--- START OF Records for this task ---

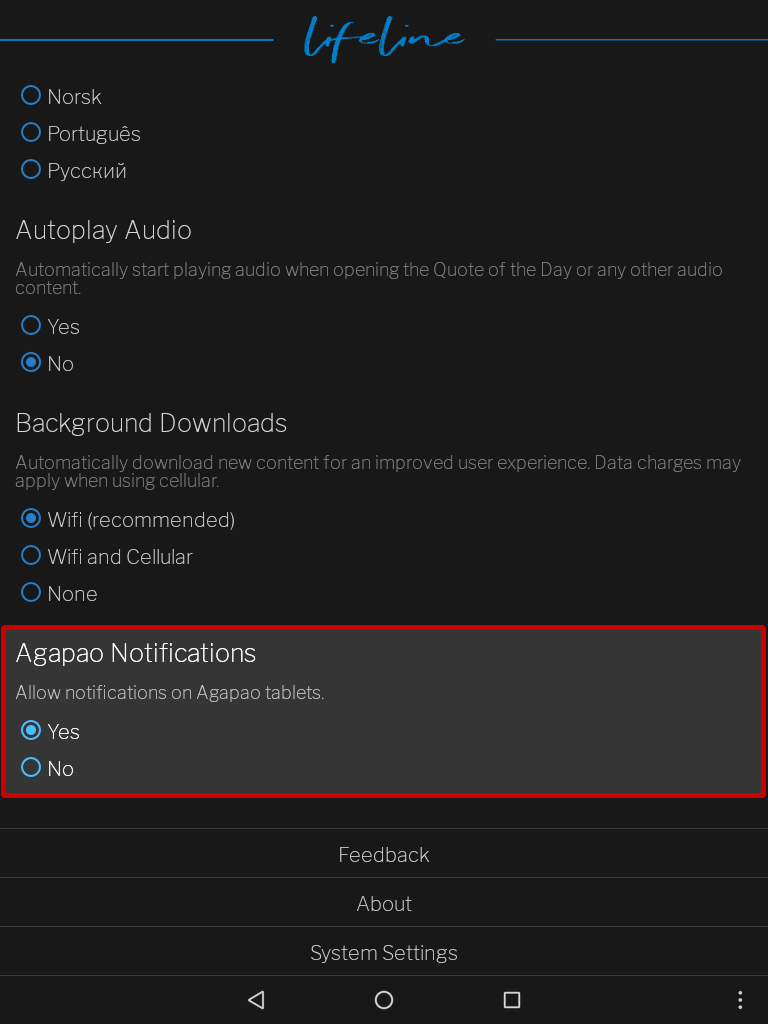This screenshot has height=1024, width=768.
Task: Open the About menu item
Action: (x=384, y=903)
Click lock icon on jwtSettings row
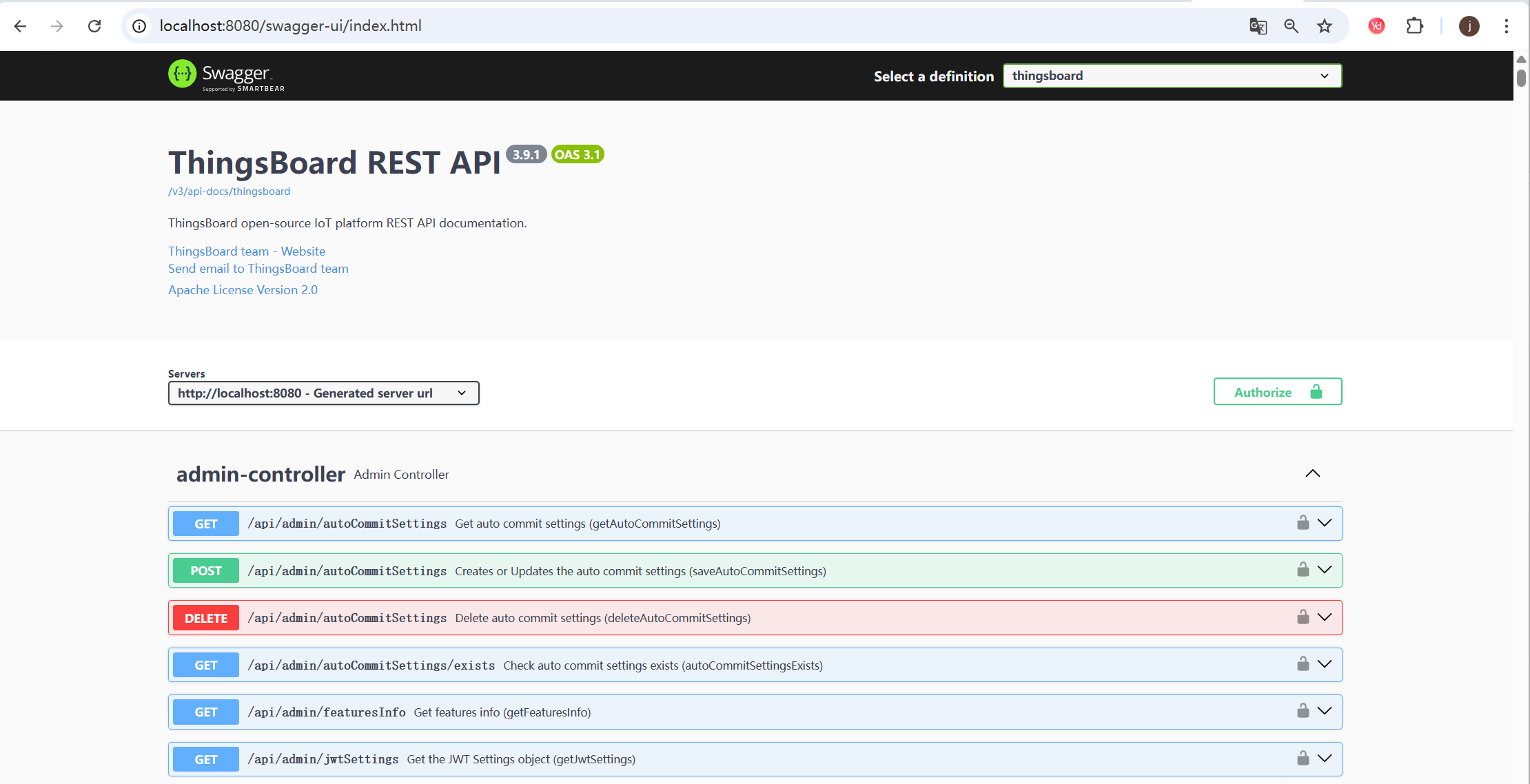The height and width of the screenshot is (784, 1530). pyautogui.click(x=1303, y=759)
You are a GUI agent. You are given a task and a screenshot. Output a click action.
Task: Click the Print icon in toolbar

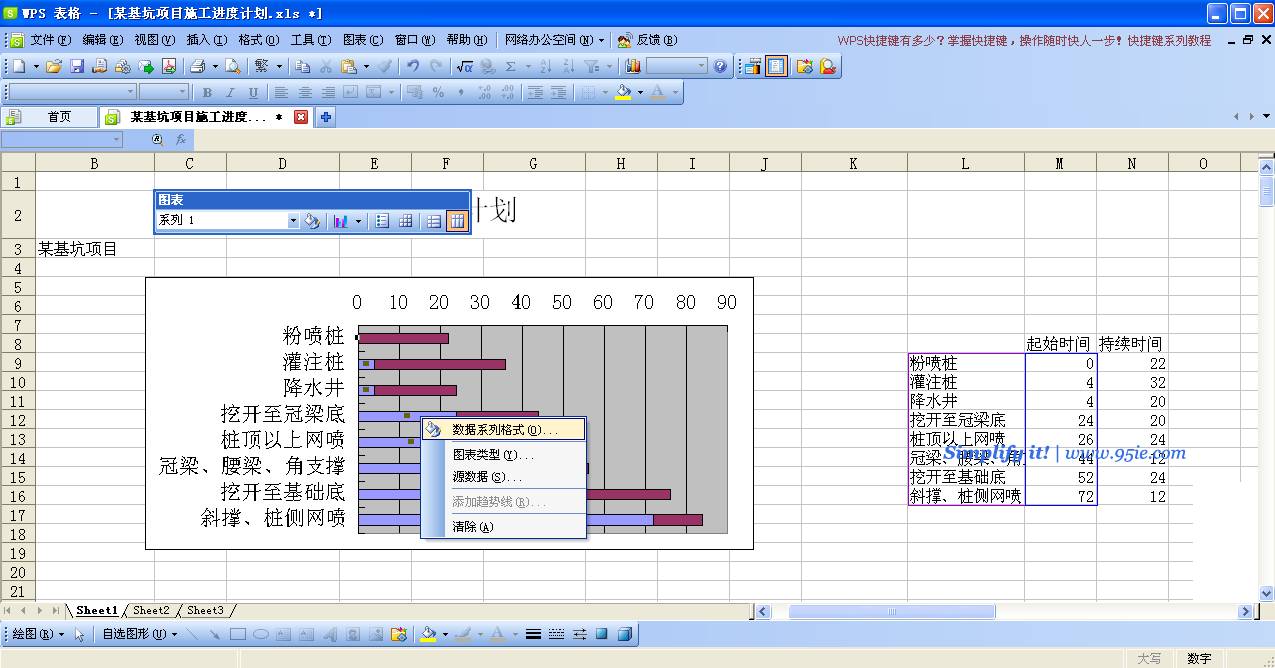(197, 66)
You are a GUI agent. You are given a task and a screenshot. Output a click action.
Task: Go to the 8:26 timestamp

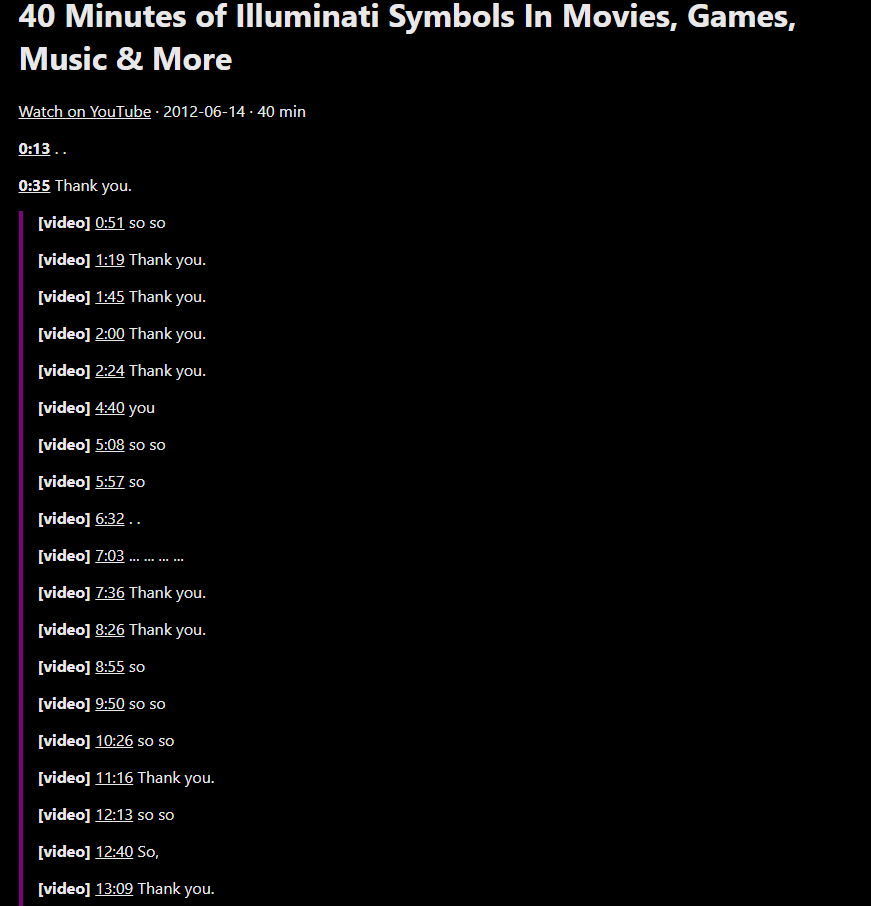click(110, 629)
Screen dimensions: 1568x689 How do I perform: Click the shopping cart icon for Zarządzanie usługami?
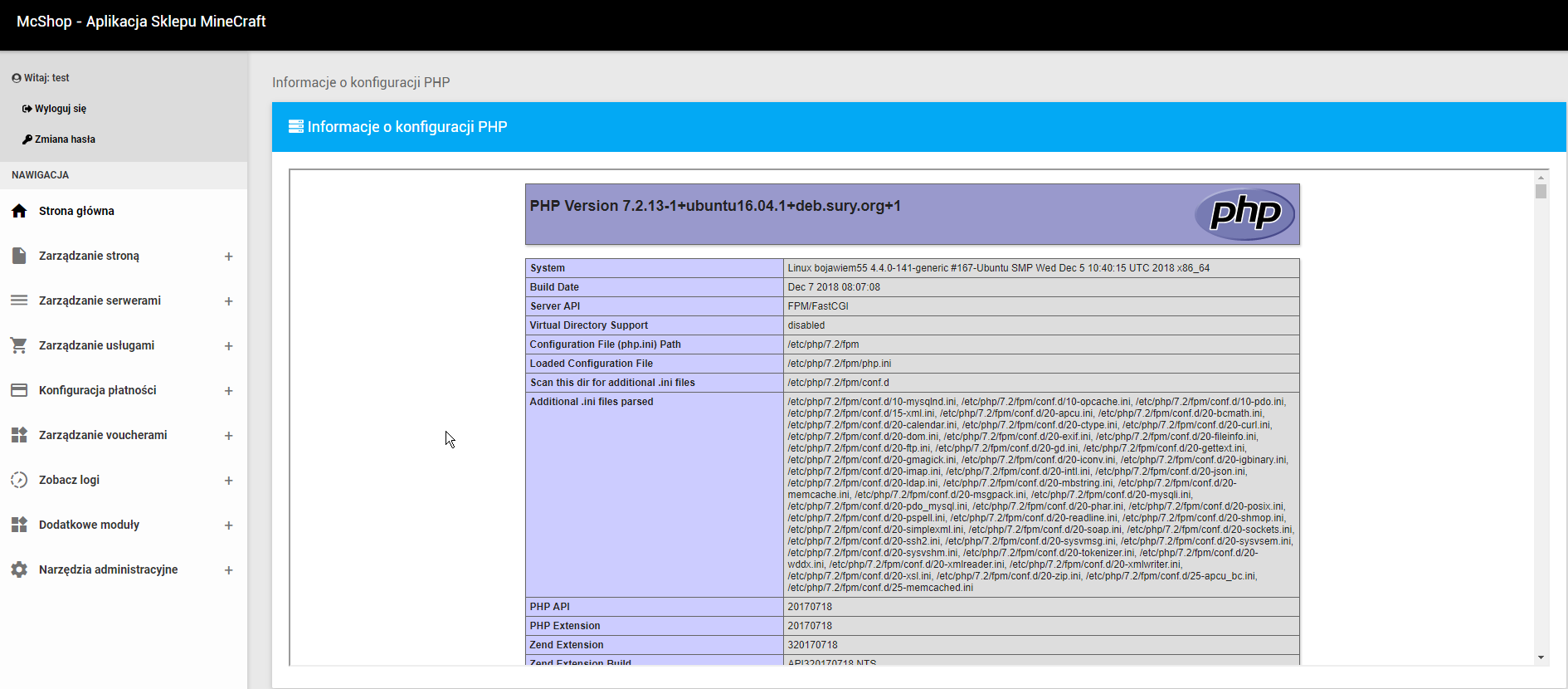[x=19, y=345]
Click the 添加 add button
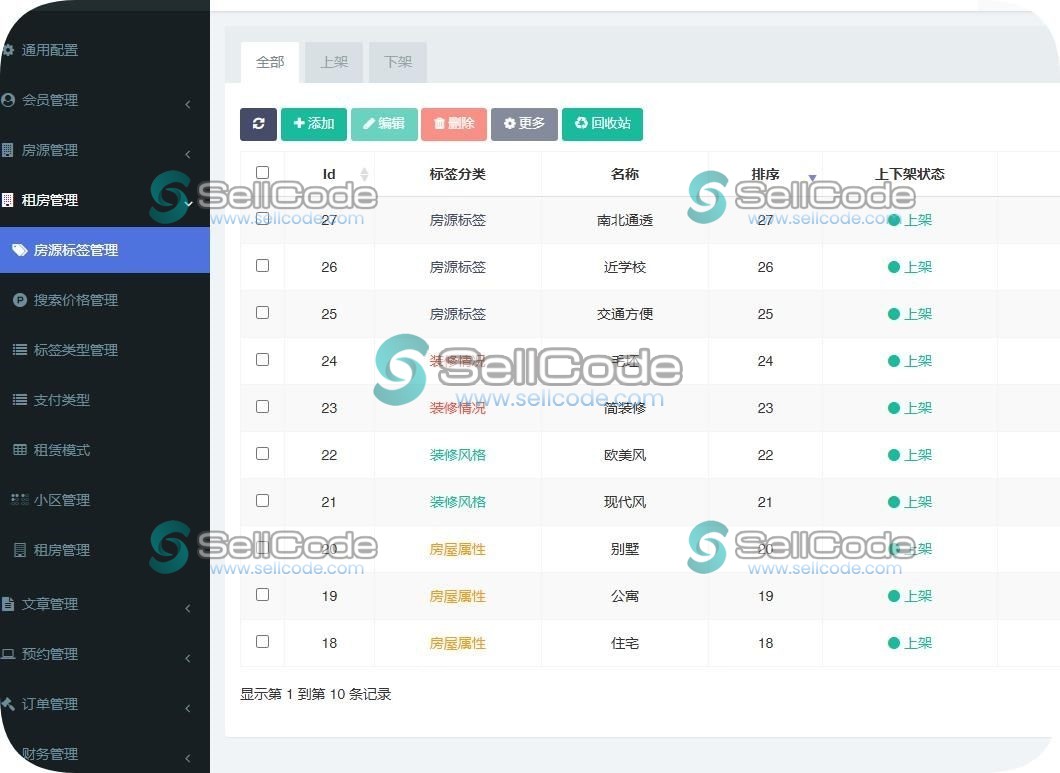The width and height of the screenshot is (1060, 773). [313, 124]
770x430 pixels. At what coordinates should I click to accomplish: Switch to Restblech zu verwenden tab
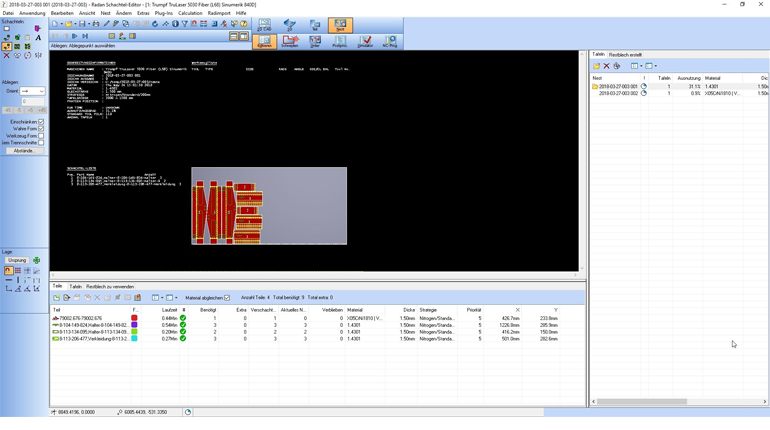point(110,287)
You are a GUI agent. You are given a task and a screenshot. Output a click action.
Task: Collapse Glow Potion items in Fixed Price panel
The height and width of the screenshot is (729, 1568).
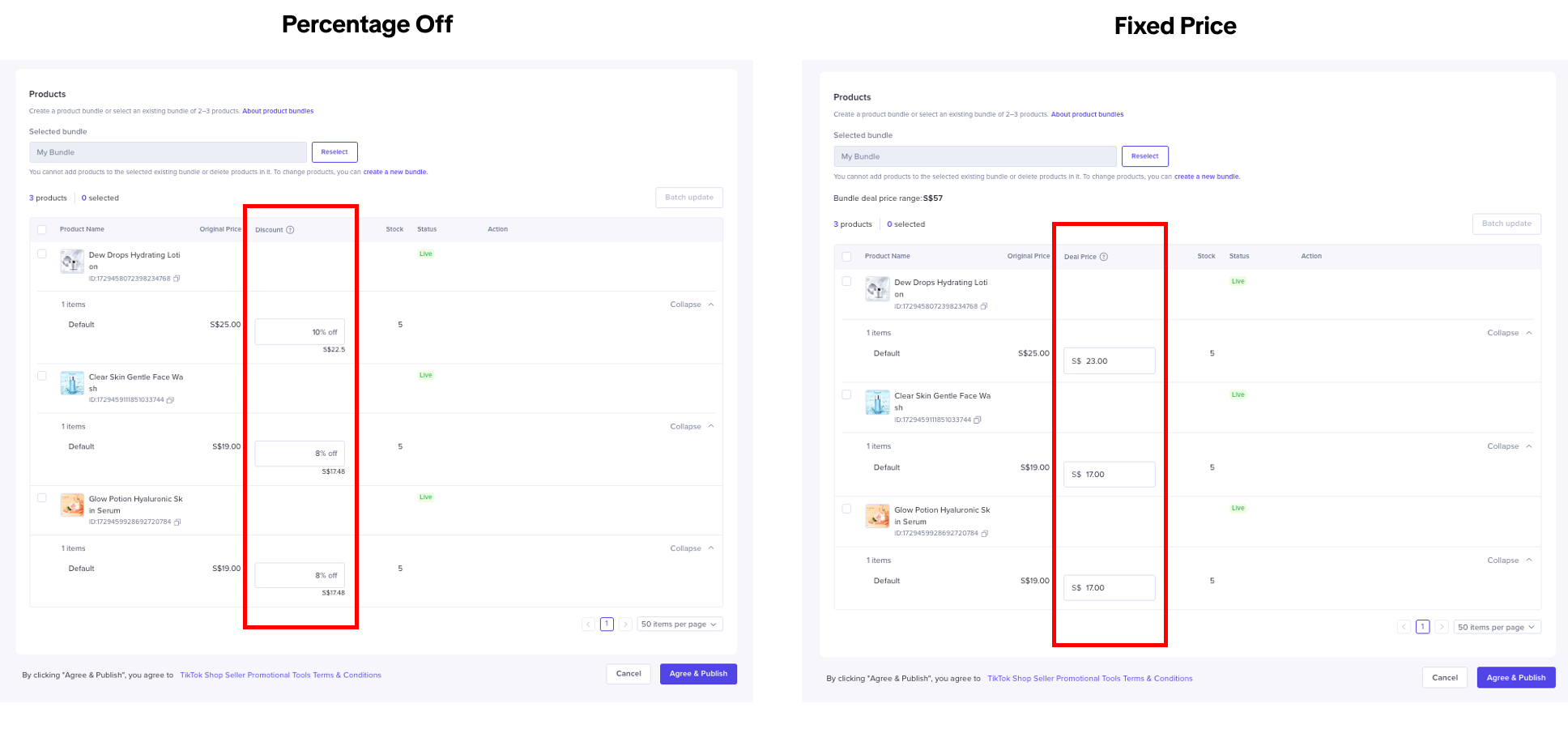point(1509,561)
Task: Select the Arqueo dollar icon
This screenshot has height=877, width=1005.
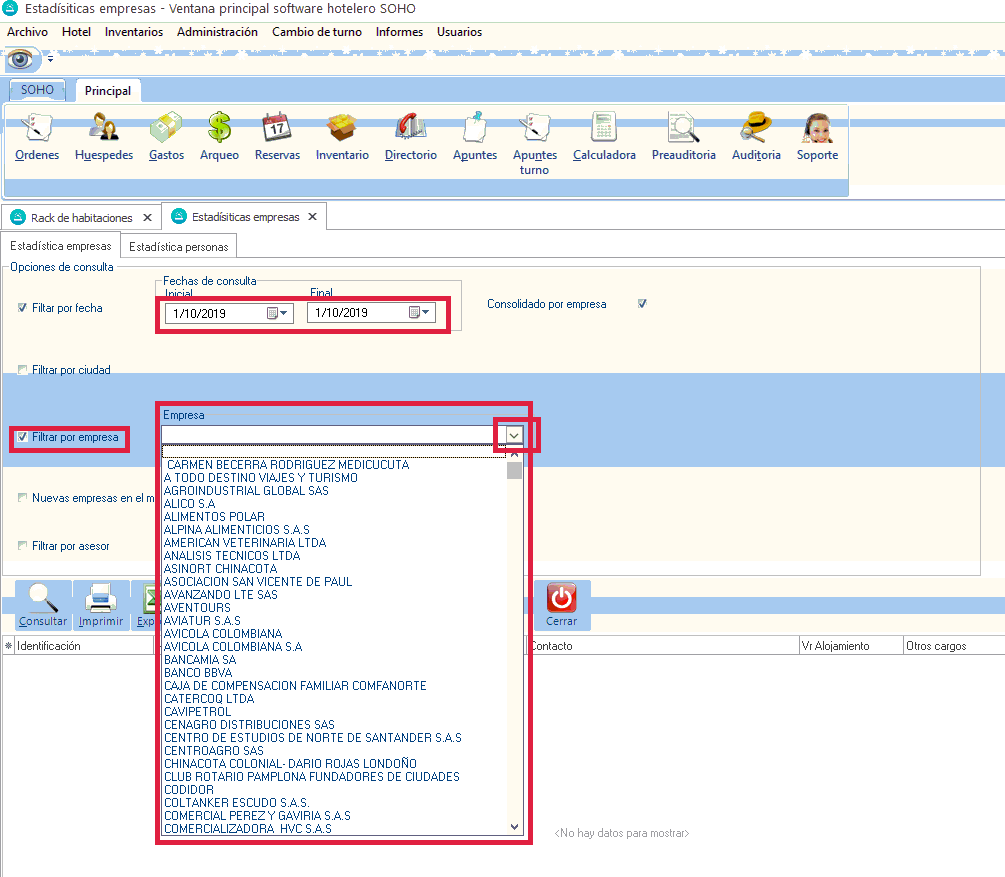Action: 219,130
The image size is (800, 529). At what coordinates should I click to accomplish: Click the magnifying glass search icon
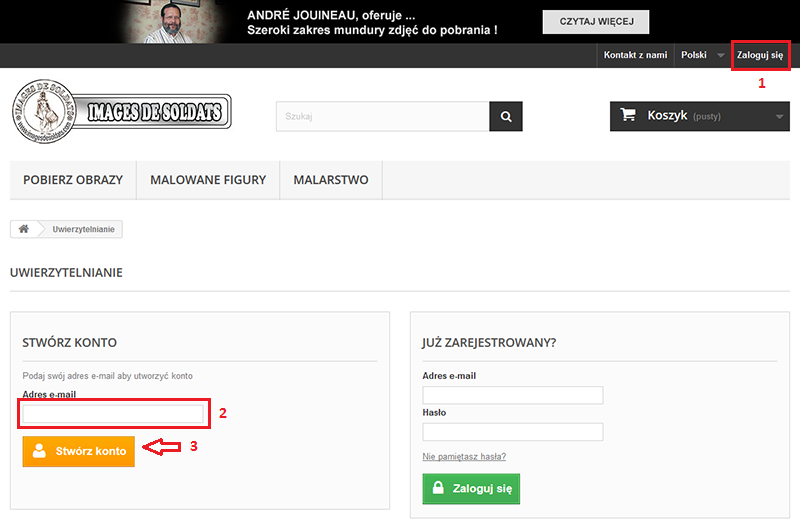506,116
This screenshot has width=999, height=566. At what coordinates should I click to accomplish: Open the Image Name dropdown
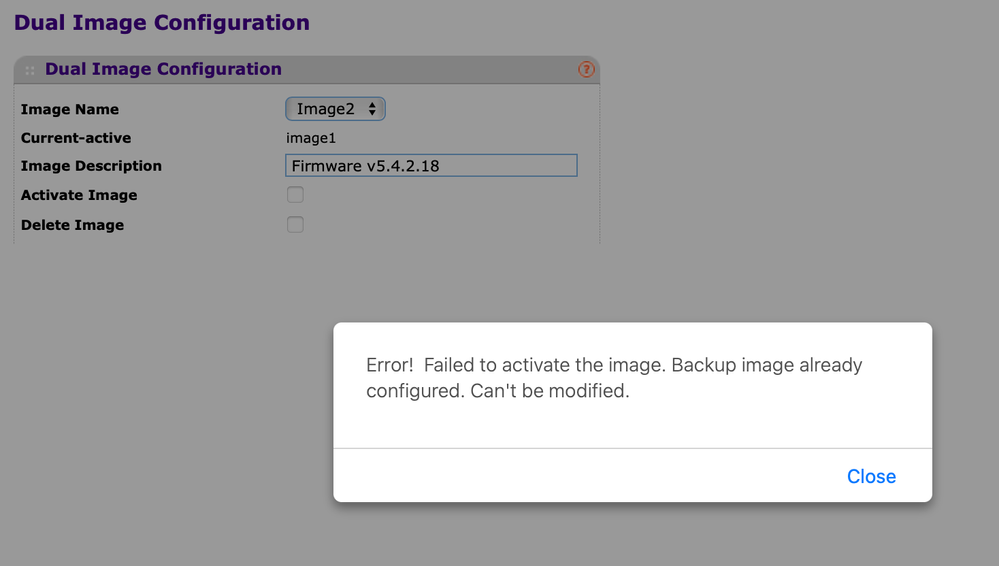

--- END OF Records for this task ---

— Work required —
Turn the lines of every record above into a numbered list, skipping blank lines. Leave the pictures out of your answer.

— Output below —
1. This screenshot has height=1024, width=768.
2. Task: Open the About menu item
3. Action: (x=384, y=903)
4. Click lock icon on jwtSettings row
5. The height and width of the screenshot is (784, 1530). pyautogui.click(x=1303, y=759)
6. You are a GUI agent. You are given a task and a screenshot. Output a click action.
7. Task: Click the Print icon in toolbar
8. (197, 66)
9. You are a GUI agent. You are given a task and a screenshot. Output a click action.
10. Task: Go to the 8:26 timestamp
11. click(110, 629)
12. Screen dimensions: 1568x689 How do I perform: Click the shopping cart icon for Zarządzanie usługami?
13. [x=19, y=345]
14. Click the 添加 add button
15. The width and height of the screenshot is (1060, 773). [313, 124]
16. 770x430 pixels. At what coordinates should I click to accomplish: Switch to Restblech zu verwenden tab
17. point(110,287)
18. You are a GUI agent. You are given a task and a screenshot. Output a click action.
19. Task: Collapse Glow Potion items in Fixed Price panel
20. The height and width of the screenshot is (729, 1568).
21. point(1509,561)
22. Task: Select the Arqueo dollar icon
23. This screenshot has height=877, width=1005.
24. Action: 219,130
25. The image size is (800, 529). At what coordinates should I click to accomplish: Click the magnifying glass search icon
26. 506,116
27. This screenshot has width=999, height=566. At what coordinates should I click to accomplish: Open the Image Name dropdown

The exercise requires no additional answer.